Ung Hing Tiong

Impact of Mechanical Strain Environment on Aircraft Protective Coatings and Corrosion Protection

Aircraft paint schemes (paint and sealant) are a key element of corrosion preventive measures, and ensuring that such schemes and other coatings are effective and durable under service conditions is essential if corrosion costs and maintenance costs are to be minimized. Coatings can degrade under the influence of environmental factors such as exposure to moisture, high temperature, ultraviolet radiation, and so forth. Coating failure is often particularly evident at joints, and while failure may be accelerated in some regions by local variations in coating thickness and geometry at features such as edges, or by erosion, it is likely that the displacements which occur at these locations under service loads will be a contributing factor. The impact of in-service mechanical loading on coating degradation has so far received little attention, despite clear evidence that coatings tend to fail first at specific sites such as sheet ends and around fastener heads. This paper argues that the magnitude of the applied service loads and the nature of the load history should be considered in predicting and assessing rates of coating degradation, and that development of a thermomechanical history is a more appropriate approach. The likely impact of joint displacements on the protection of aging aircraft is also discussed.

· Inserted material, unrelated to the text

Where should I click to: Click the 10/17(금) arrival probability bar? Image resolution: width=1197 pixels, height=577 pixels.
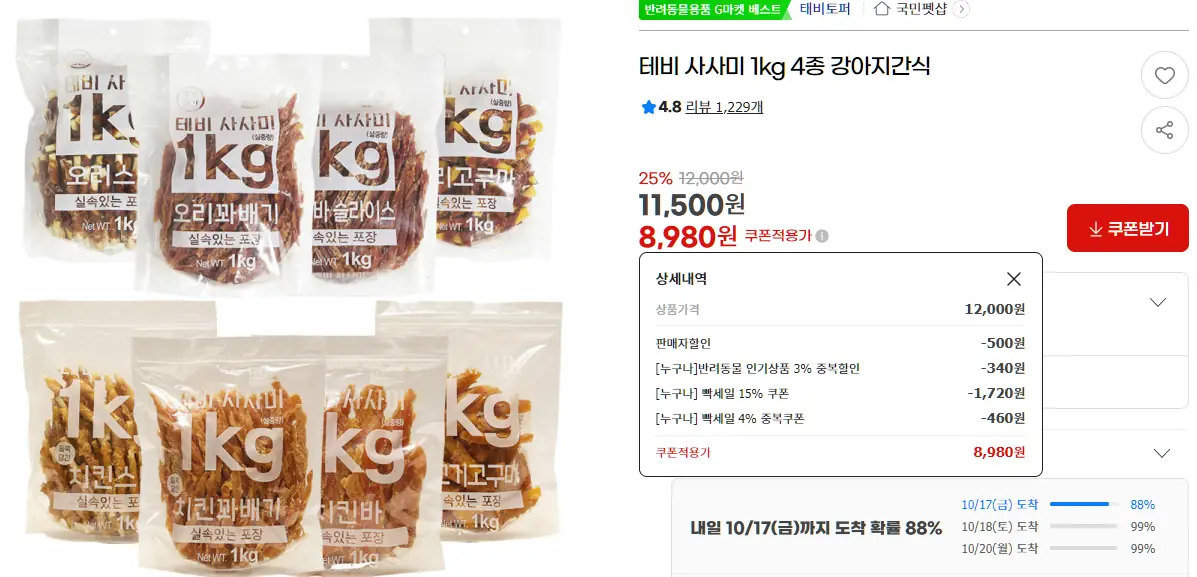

Influence of Mechanical Loading on Failure of Aircraft Protective Coatings

The degradation and failure of protective coatings (paints and sealants) is a key element influencing the service life of aircraft. Such degradation is influenced by the response of coatings to environmental factors such as high temperatures and exposure to ultraviolet radiation, as well as chemical factors. However, the effect of loading and load history on coating durability has received little attention, despite clearly being a factor in determining failure sites (such as joints) and the rate of degradation. This paper describes the key characteristics of coatings at aircraft joints, and the nature of the strains experienced by coatings in locations influenced by in-service loads. It is first step in assessing the complex strain history at joint strain concentration locations as part of developing a prognostic capability for the service life of aircraft coatings. The configuration of coating layers at different joints is important and this research has considered a simplification of a butt strap joint from a RAAF military aircraft and a generic lap joint; predictions of critical movements/displacements have been made using finite element analysis; the predictions will be tested later as part of an experimental program associated with a full-scale fatigue test.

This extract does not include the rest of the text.